Count the lines in the records below that contain the word "what". Reply with the number alone.
== RECORDS SHOWN ==
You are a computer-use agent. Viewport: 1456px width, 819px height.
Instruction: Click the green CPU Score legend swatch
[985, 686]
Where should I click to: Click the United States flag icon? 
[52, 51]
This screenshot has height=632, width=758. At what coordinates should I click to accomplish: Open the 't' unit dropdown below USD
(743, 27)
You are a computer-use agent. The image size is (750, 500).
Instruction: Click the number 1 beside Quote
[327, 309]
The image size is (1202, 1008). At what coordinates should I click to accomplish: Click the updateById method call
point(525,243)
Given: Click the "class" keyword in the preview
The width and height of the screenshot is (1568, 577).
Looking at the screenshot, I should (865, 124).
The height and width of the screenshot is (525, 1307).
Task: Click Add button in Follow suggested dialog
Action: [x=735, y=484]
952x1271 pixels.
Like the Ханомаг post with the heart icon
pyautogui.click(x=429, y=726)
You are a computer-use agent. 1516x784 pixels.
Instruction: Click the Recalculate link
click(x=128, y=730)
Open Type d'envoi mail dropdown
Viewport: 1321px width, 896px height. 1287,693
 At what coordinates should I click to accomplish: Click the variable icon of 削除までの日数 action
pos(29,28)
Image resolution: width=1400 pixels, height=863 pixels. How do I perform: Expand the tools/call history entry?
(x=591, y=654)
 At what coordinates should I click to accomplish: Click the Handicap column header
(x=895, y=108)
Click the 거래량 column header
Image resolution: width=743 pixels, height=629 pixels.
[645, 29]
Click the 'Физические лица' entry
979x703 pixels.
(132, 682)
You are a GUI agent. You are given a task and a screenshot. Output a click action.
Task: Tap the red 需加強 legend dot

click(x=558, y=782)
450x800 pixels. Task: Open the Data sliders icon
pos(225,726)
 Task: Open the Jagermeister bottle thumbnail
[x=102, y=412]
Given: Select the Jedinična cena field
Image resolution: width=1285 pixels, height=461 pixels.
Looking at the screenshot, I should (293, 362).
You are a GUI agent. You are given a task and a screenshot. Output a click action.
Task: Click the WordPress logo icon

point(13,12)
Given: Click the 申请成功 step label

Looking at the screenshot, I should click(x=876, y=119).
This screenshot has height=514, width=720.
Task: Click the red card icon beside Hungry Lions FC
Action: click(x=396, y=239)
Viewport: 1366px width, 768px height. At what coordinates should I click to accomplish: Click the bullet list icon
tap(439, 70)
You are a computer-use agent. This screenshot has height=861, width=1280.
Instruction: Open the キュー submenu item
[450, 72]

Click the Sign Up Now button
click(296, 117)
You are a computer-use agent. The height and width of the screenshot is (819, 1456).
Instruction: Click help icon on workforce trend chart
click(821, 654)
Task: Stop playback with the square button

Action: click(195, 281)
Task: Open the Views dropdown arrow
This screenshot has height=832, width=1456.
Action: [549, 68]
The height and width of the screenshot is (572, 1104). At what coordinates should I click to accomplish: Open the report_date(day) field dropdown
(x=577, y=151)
===
TASK ANSWER: 6